| TRY IT |
Write the next few paragraphs of the news article about Nasrallah's interview with Al Mayadeen, starting right after its last sentence.

| PAGE TEXT |
★ ★ ★ ★ ★ ★ ★

It was unclear if Nasrallah was referring to the US-made Moderna vaccine or the German-American Pfizer BioNTech shot.

He said he had not yet thought about getting inoculated, “but for these specialised topics I always refer to the experts.”

The four-hour interview with Al Mayadeen, a pro-Iranian television channel based in Beirut, touched mostly on regional topics, and the death of Iranian general Qassem Suleimani, one week ahead of the anniversary of his killing by the US. The political crisis in Lebanon, where Hezbollah is based, was only discussed in one question about government formation.

The process has stalled since August, when caretaker Prime Minister Hassan Diab stepped down in the aftermath of a deadly blast that struck Beirut port.

For the past year the country has suffered from a severe economic downturn and the consequences of the Covid-19 pandemic. The port blast has compounded the effects of these two crises, yet political inaction has prevailed in the face of mounting difficulties.

Disagreements about the sectarian make-up of Lebanon’s next government have stalled negotiations, leaving the nation in the hands of a caretaker Cabinet.

“It needs more time,” Nasrallah said.

★ ★ ★ ★ ★ ★ ★

| DATA BLOCK |
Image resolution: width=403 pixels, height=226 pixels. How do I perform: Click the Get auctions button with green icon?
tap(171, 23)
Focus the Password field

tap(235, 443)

★ ★ ★ ★ ★ ★ ★

| EXERCISE OUTPUT |
Nasrallah said he was on good terms with Prime Minister-designate Saad Hariri and other parties, but  internal disputes between the latter and President Michel Aoun blocked progress.

“There is a positive atmosphere, and there is co-operation between us and him [Saad Hariri] and the various parties,” Nasrallah said.

A Hezbollah operative was sentenced to life in prison earlier this month by an international tribunal, for his role in the 2005 assassination of Mr Hariri’s father Rafik Hariri.

Nasrallah also said during the televised interview that Hezbollah had doubled the number of precision-guided missiles in their arsenal in a year. He said Suleimani’s killing was an American-Israeli-Saudi plot, but did not provide evidence for the claims.

Suleimani headed the Al Quds Force, a shadowy unit in charge of operations outside the country. The leader of Iraq’s Iran-backed Kataib Hezbollah militia was also killed alongside him.

Suleimani’s assassination last January had sent shockwaves across the region. Iran's supreme leader Ali Khamenei vowed revenge for the killing several times. His call was echoed by Iran’s proxies in the region, including Hezbollah.

The Iranian general was in charge of co-ordinating and directing Tehran’s proxies in the wider region.

His killing created a leadership vacuum that has yet to be filled, despite the appointment of his successor Esmail Ghaani.